Required action: Please output only the lines that begin at the line with "The width and" and run through the end of the entries below, exactly as written. Drop all pictures.

Data supplied:
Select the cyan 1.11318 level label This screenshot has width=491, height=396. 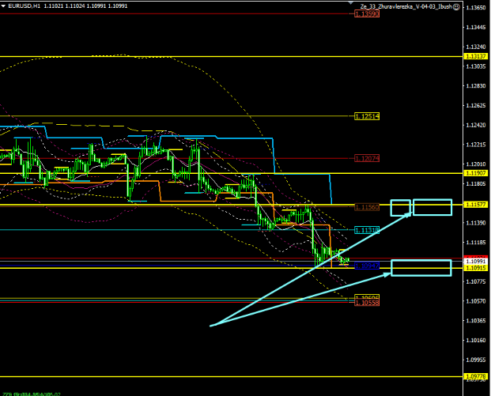click(x=366, y=229)
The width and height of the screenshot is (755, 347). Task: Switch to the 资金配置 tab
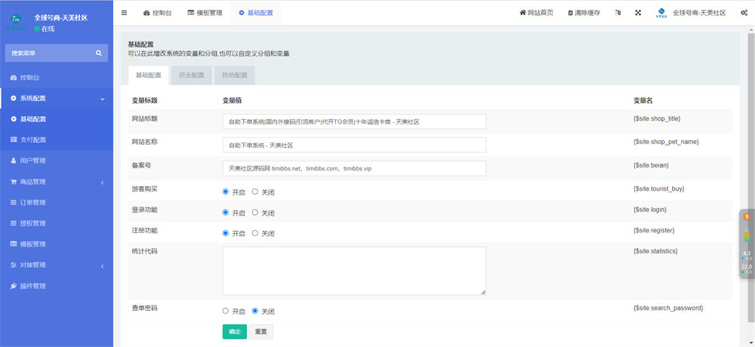click(191, 75)
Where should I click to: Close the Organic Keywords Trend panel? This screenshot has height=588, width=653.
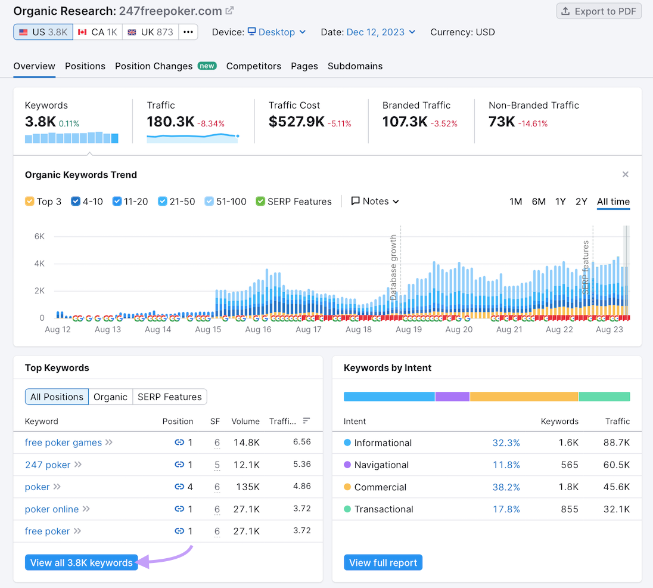point(625,174)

Exercise response:
The width and height of the screenshot is (755, 347). Task: Switch to the 资金配置 tab
click(191, 75)
Where should I click to: Close the Organic Keywords Trend panel? This screenshot has height=588, width=653.
point(625,174)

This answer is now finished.